Page 40 of A City of Flames

A lump forms in my throat, but I smile, picturing how he’d likely had made a quirky remark during that time.

“Your father was a man of great curiosity, Naralía,” she continues. “Whenever he thought there was injustice, he’d say it, but he also managed to lead so many to victory as a venator that he was a legend among us all.”

I laugh under my breath, gazing down at my hands. “He was far too modest with it though.”

“Not when it came to the love of his children.”

I look up with my heart pressing so hard against my chest, but Leira’s eyes darken in pools of fear.

“There is something that you should know about your father though,” she says as the saddened smiles I have on flatten into a straight line. “Weeks before I’d received the news of his passing, he’d become frantic, telling me there was something unsettling in Emberwell until, on the day of the venator trials for the new trainees, he’d spotted me from the crowds and told me he’d figured it all out.”
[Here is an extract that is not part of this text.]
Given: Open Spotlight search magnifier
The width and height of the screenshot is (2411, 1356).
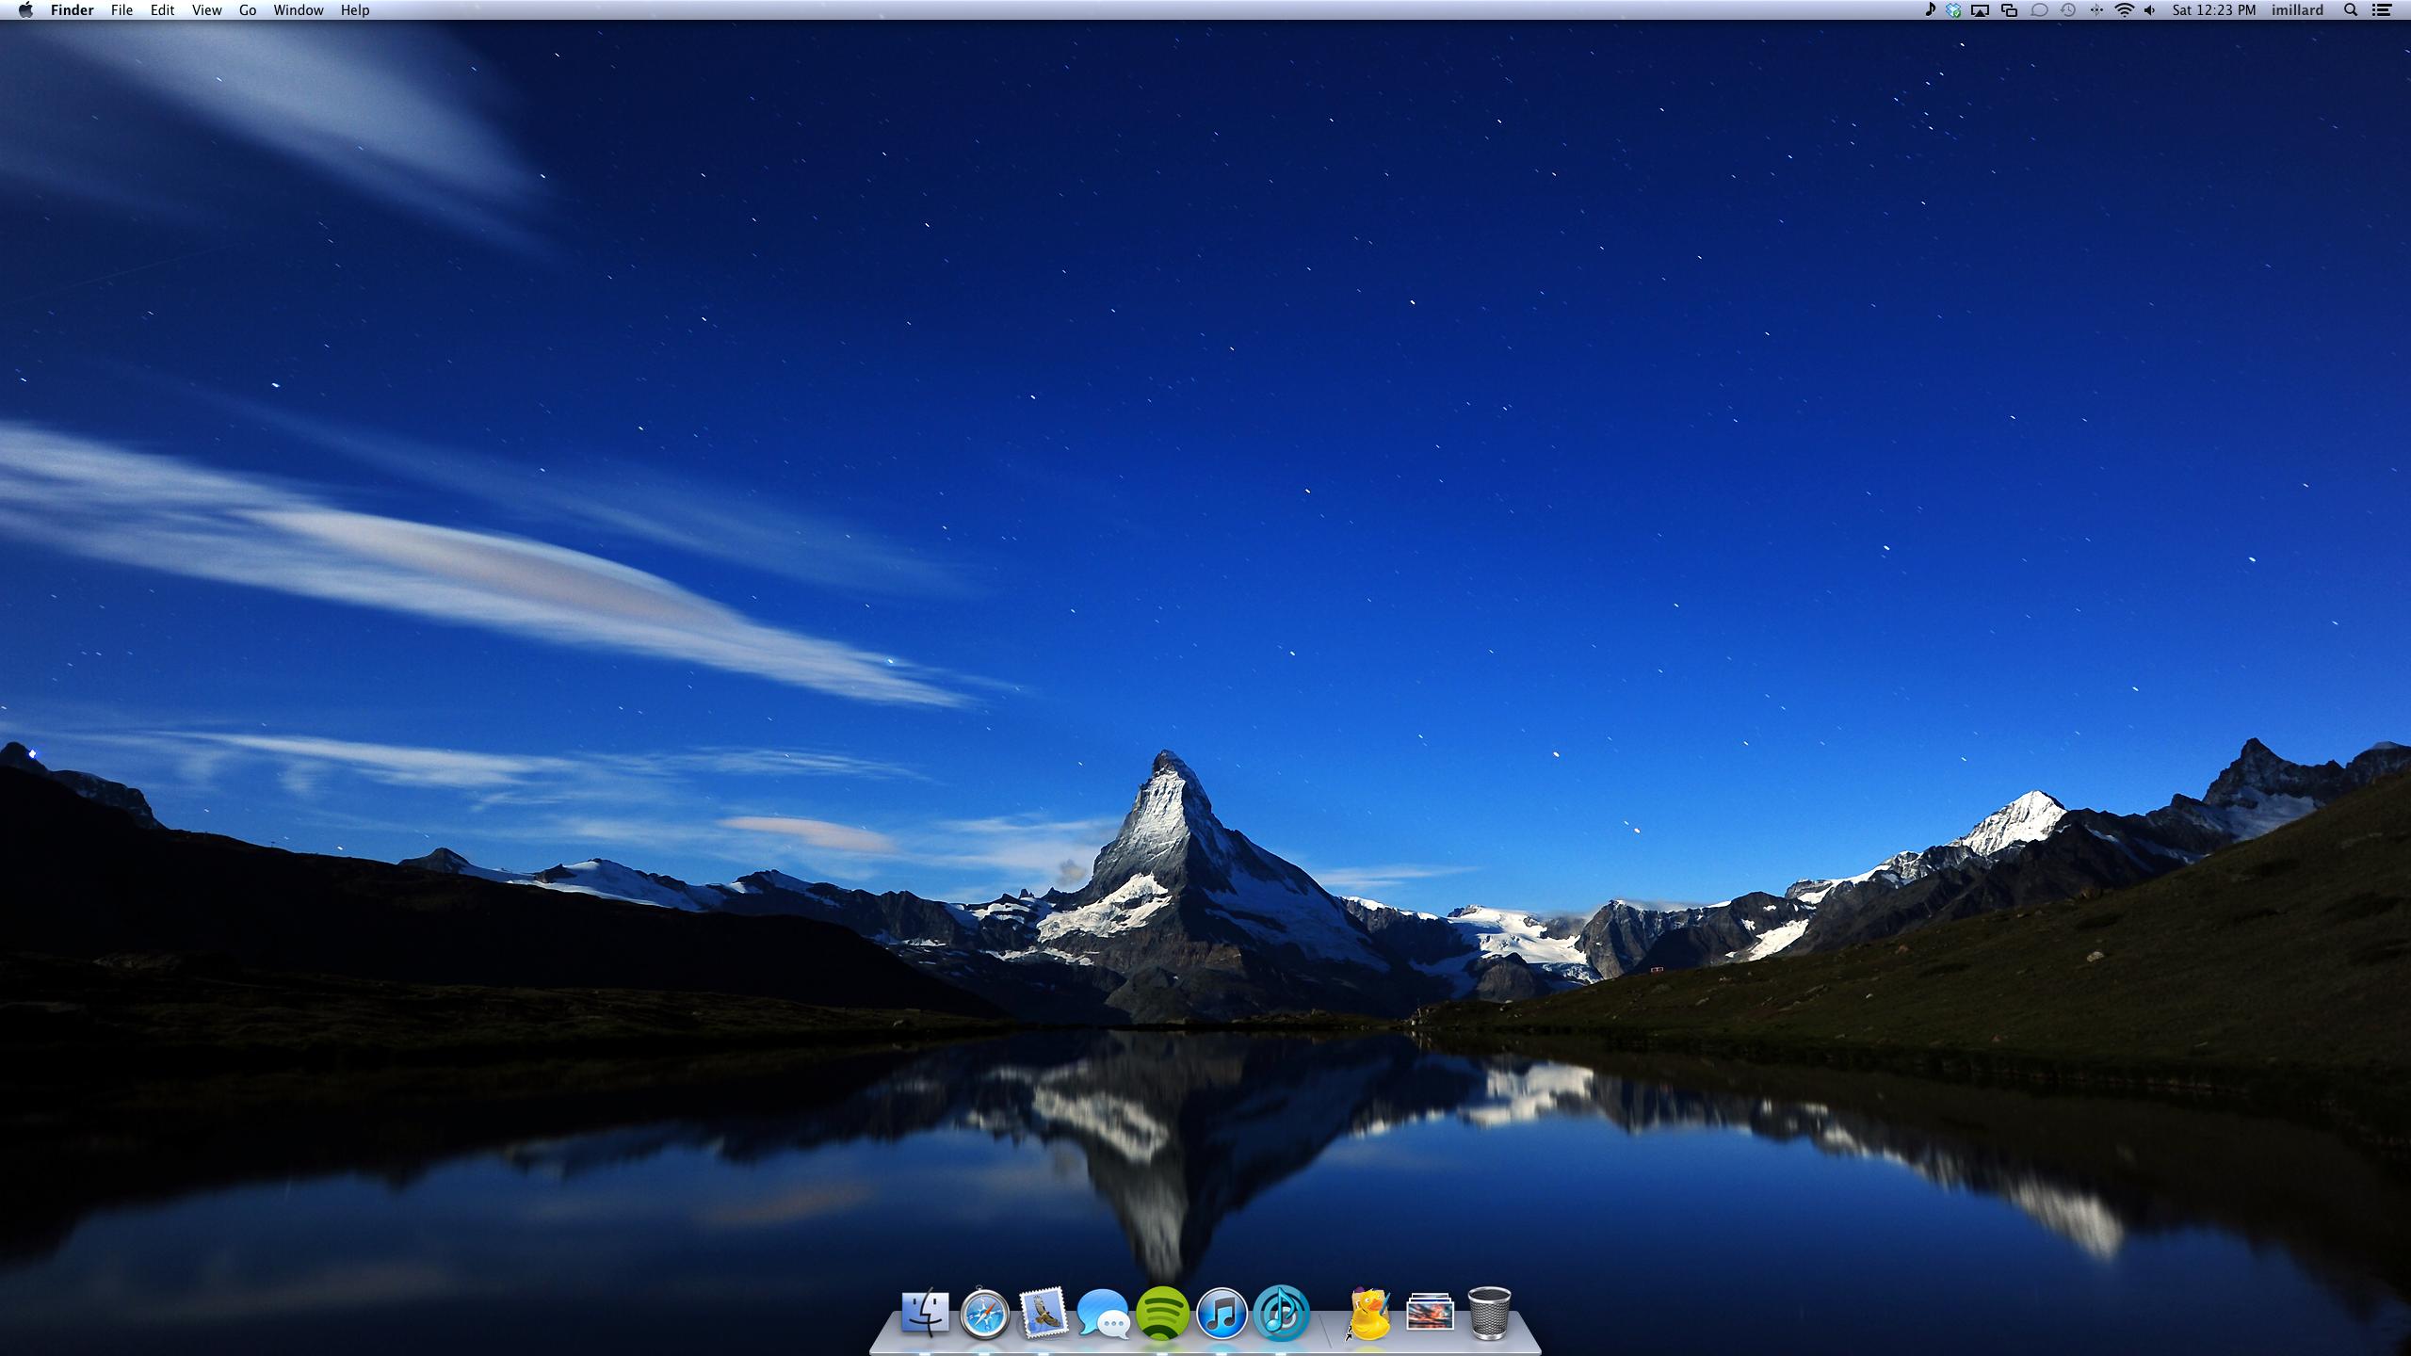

She pauses as if waiting for a reaction from me, yet I make no movement to say something; my face is solid stone.

“Confused, I’d questioned him,” Leira notices how tense I am as everything she says comes out carefully. “But he’d only said that when he’d return from his visit to his family, he’d explain everything... Except he never got to.”
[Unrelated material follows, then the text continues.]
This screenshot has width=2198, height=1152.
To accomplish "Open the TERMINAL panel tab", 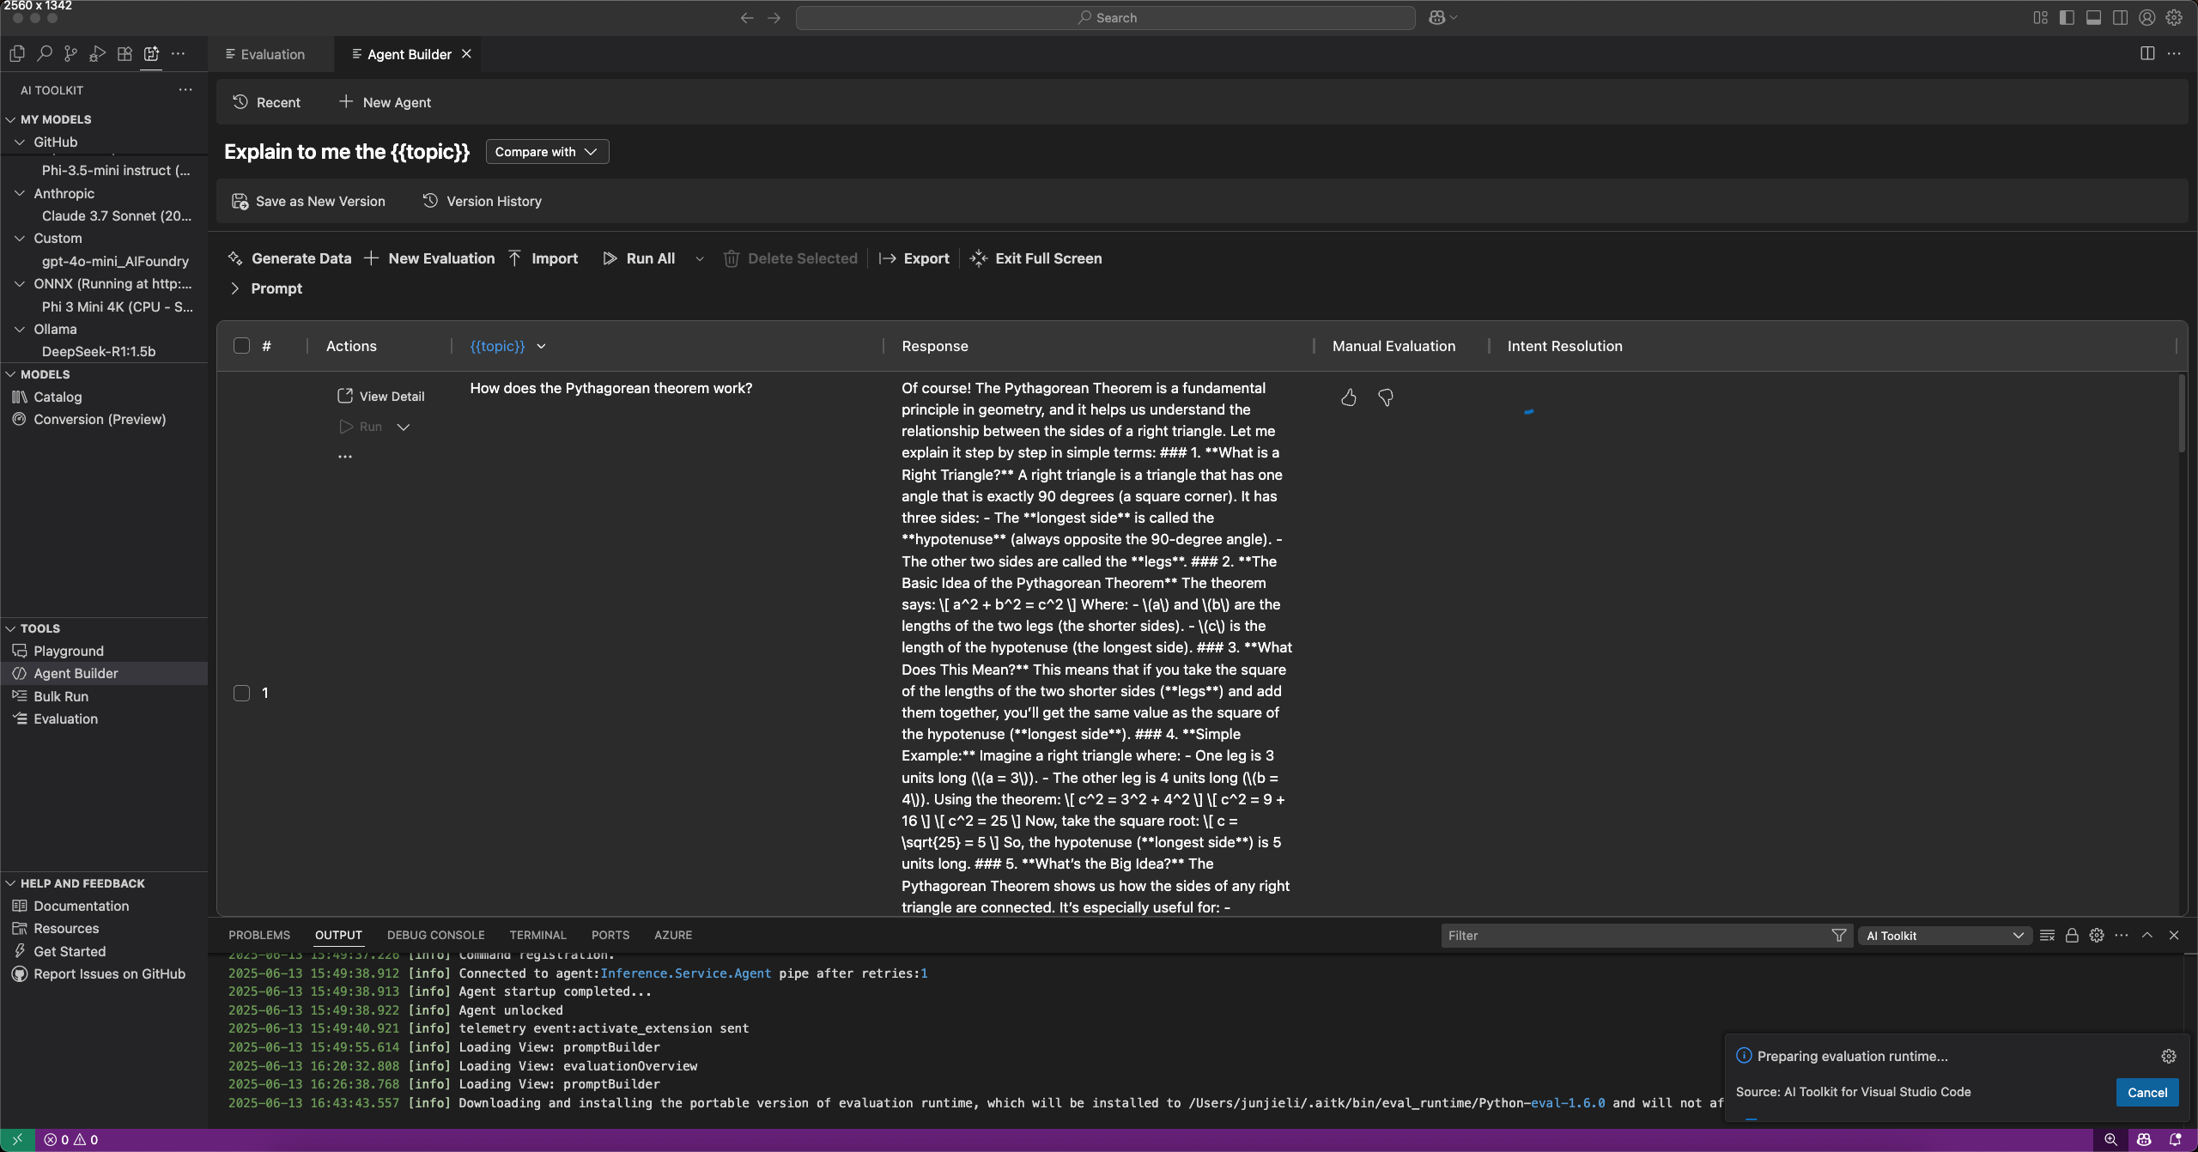I will pos(537,934).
Because that was his last visit to us, that was the week he’d died.

“Naralía,” she exhales, closing her eyes and wincing before she opens them and meets the blue shades of mine. “I think your father’s death was not an accident.”

Accident.

The word I knew she would say and something that she knew herself I would disagree with.

“My father,” my voice a quiet vex. “Was killed by a full-fledged dragon. He was attacked.”

“But during that time—”

“I was there.” A flicker of irritation in my tone. “I was there when my brother shot an arrow through that dragon’s back. I have the thick scar running down my palm and my arm from that day as a reminder.”

“But dragons—”

“I witnessed him die, Leira! I witnessed the dragon in front of me. I—” My hands pull back my hair as I shoot up from the chair. Leira rises, chary of how I’d just reacted as she slowly walks towards me.
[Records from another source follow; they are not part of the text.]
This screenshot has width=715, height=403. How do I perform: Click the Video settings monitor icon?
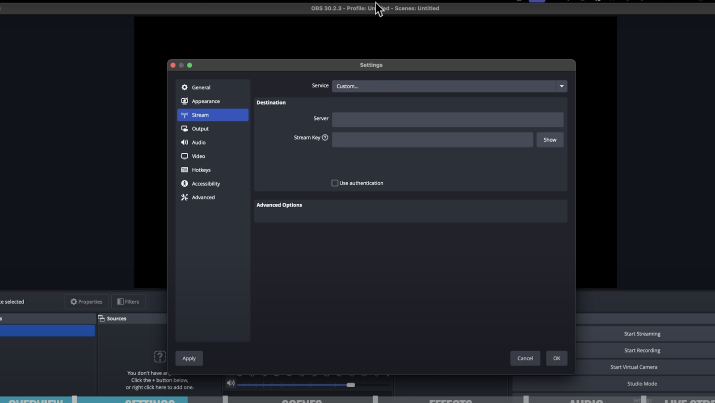185,156
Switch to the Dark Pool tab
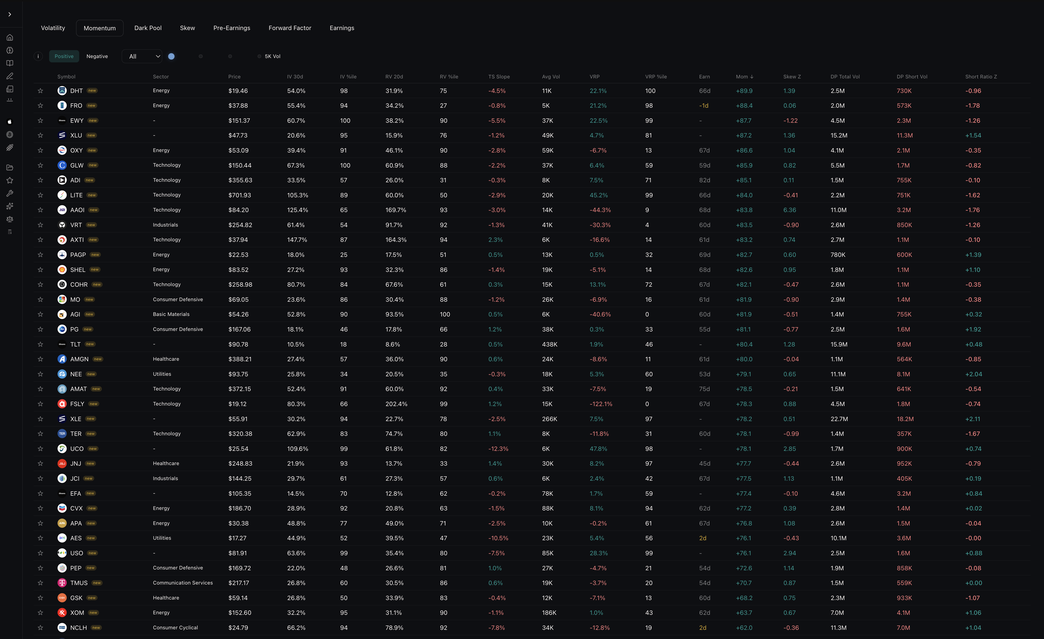Viewport: 1044px width, 639px height. point(148,28)
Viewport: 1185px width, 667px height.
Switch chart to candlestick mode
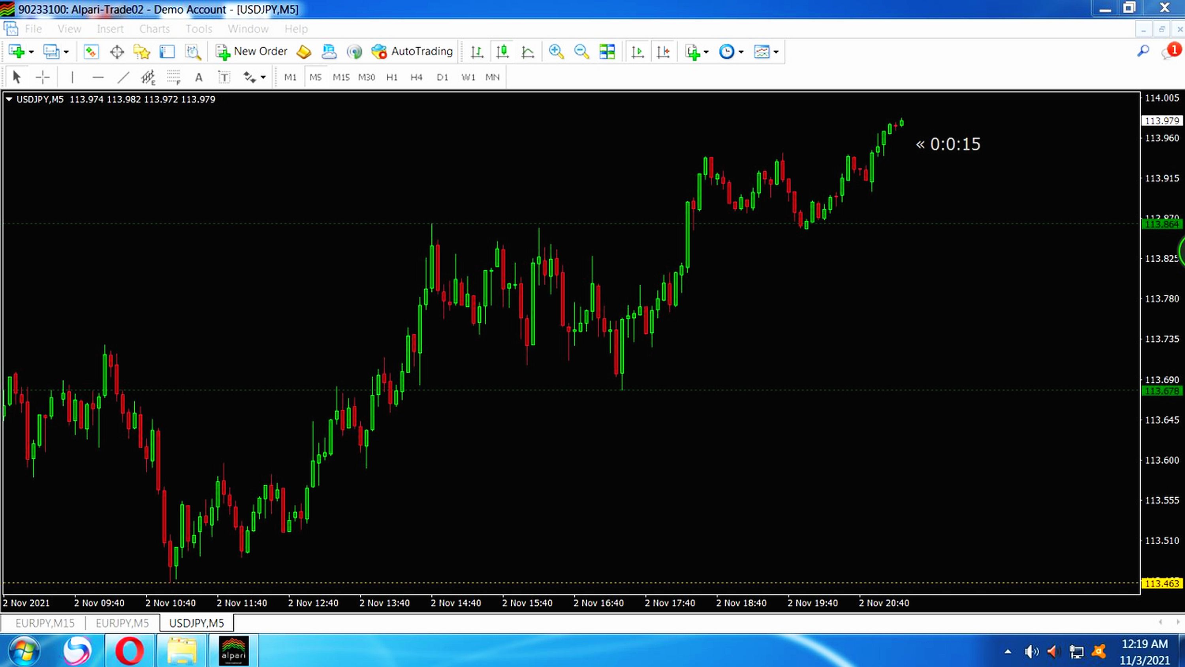pyautogui.click(x=502, y=51)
“There is something off involving Emberwell,” she says, the lines of her forehead crease. “I mean the history behind it, these new creatures? It can’t be a coincidence that your father died right when he’d discovered something.”

I shake my head, and I sway on my feet. “Coincidence or not, he died in a dragon attack, nothing more.”

“Wait, Naralía—” She reaches for my wrist as I’m about to turn, and as soon as her touch connects with mine, her pupils fade to complete white before the words come out of her like a trance:

“The sun blooms again for she has found her moon,

Death, reign, and resurrection commence,

But he who shall bear thy wicked bite,

A beast no less, though a heart of gold—”

I snatch my arm away from her grip, and she stumbles back with a sharp inhale as if breaking through deep waters. Her eyes return to colors of greens and browns as we stare at each other. Frowning, I hold my wrist to my chest, and she remains speechless. Whatever that was, she sang it like a lullaby, a soothing melody, but the words were chilling.

Still keeping my wrist to my body, I rush out through the curtain door. I careen past the tables of people seated and out into the streets, never turning to see if Leira tries to follow me or not.

Stalking back into the barracks, my pulse beats alarmingly fast. I’d acted too harshly, leaving Leira when all she wanted was to aid and inform me of things I deserved to know. But nine years, I’ve seen in my nightmares how that dragon clawed at my father, nine years, I’ve carried this scar as a reminder of that day. Telling me that it might not have been the case challenges the beliefs I’ve had for so long.

“Nara.”

I freeze near the corner of the empty hallway, scrunching my face as I mentally curse, knowing who is behind me.

“Nara, you do realize not moving doesn’t make you invisible, right? I can still see you.”